▶ [JOB] Copy the material from the line with "Task: Go to the Privacy footer link" up to and including the line with "This screenshot has width=1445, height=417.", word for word.

▶ [GIVEN INFORMATION]
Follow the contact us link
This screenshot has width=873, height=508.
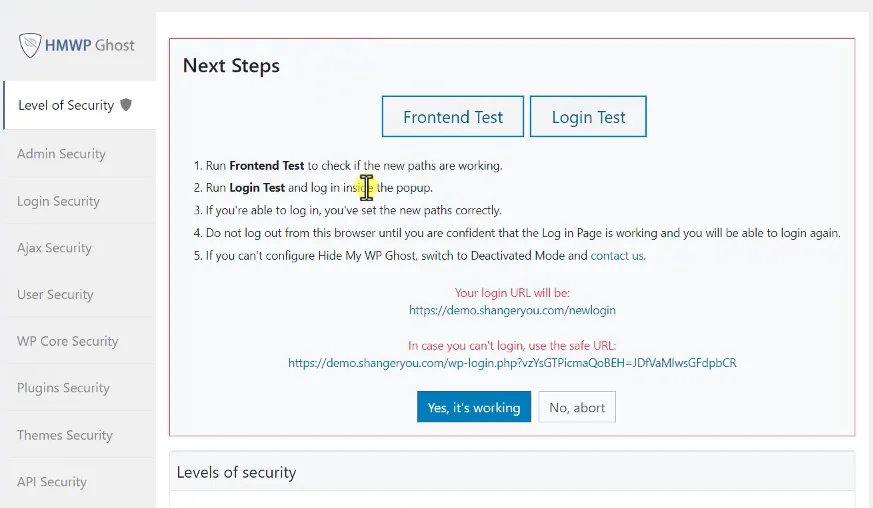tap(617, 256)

---

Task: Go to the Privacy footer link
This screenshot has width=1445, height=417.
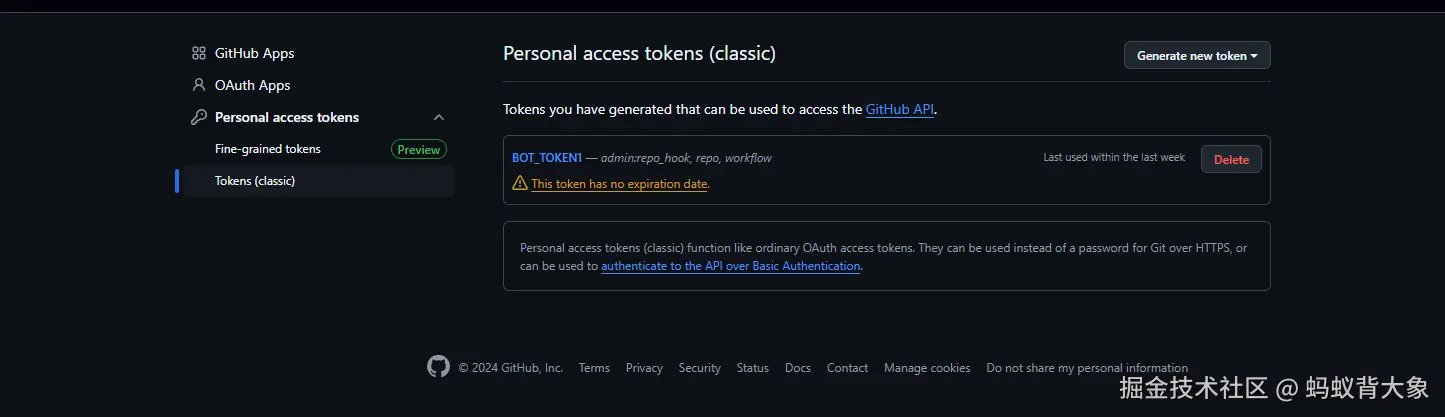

▶ [EXPECTED OUTPUT]
Task: Go to the Privacy footer link
This screenshot has width=1445, height=417.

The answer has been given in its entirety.